Problem to solve:
Only the pictures are to be dropped; the rest of the data below is to be duplicated exactly.

*** Begin section ***

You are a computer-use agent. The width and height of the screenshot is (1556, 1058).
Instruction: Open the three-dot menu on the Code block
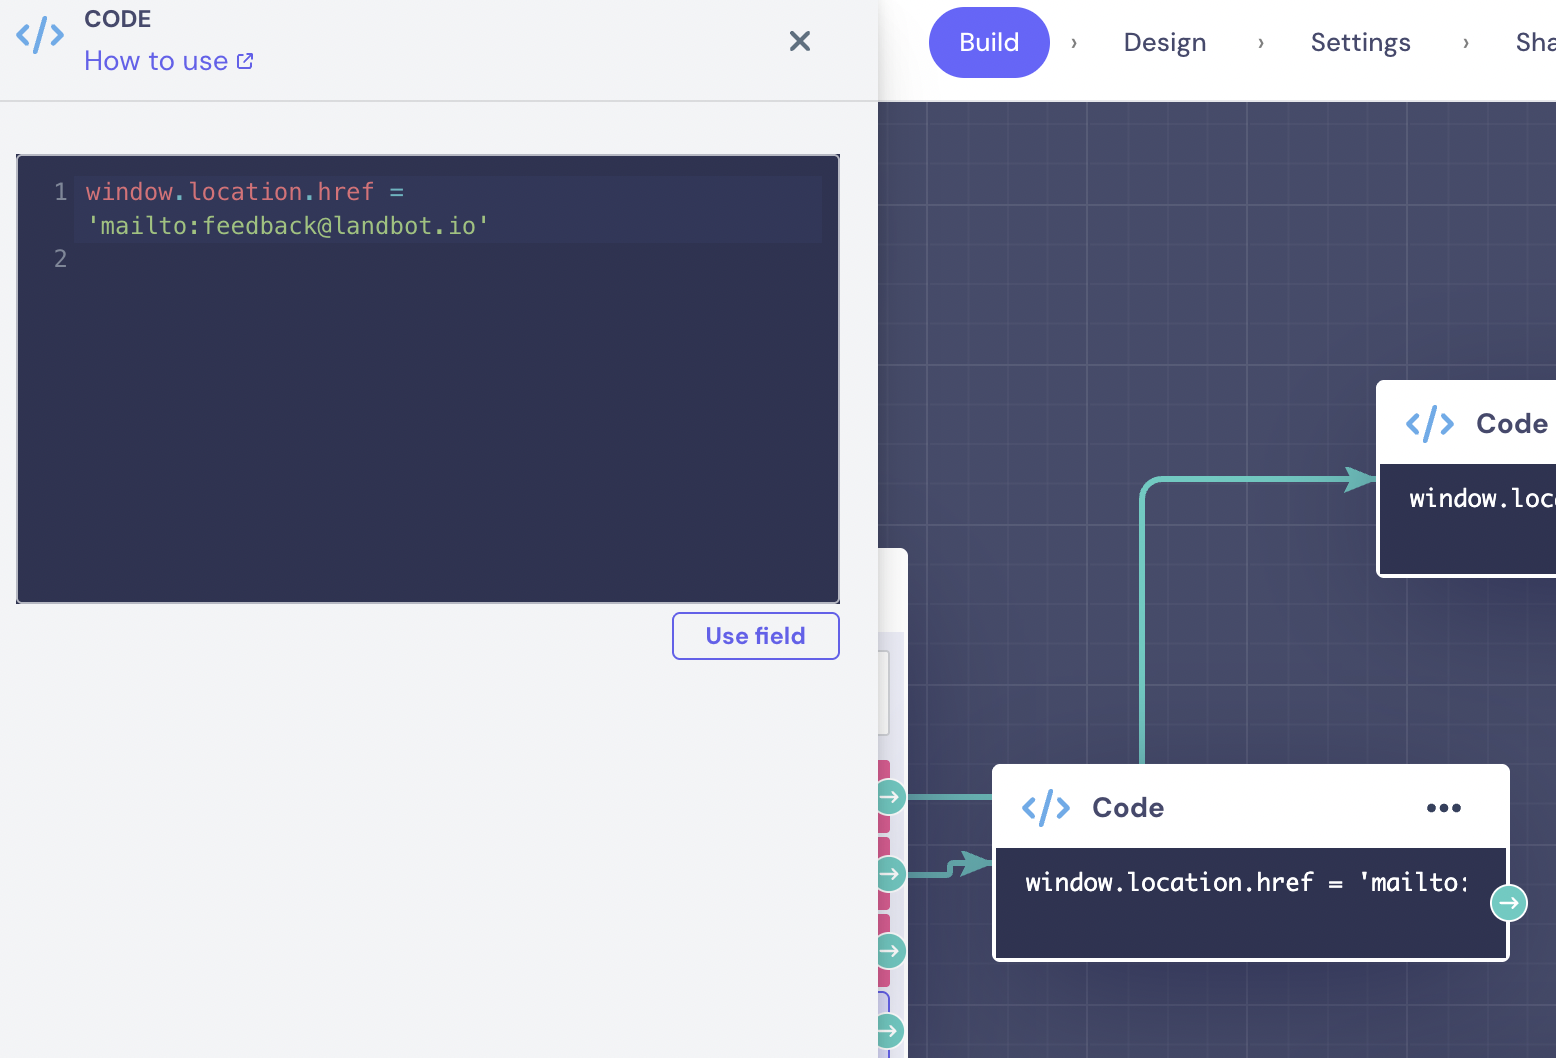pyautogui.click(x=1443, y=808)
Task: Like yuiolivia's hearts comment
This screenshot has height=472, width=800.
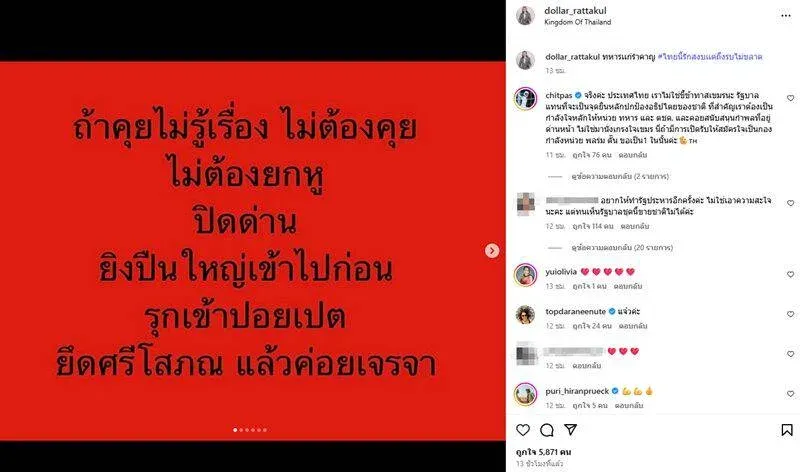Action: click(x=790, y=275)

*** End section ***

The completed task:
You are a computer-use agent. The width and height of the screenshot is (1556, 1058).
Instruction: Open the three-dot menu on the Code block
pyautogui.click(x=1443, y=808)
Task: Like yuiolivia's hearts comment
This screenshot has height=472, width=800.
Action: click(x=790, y=275)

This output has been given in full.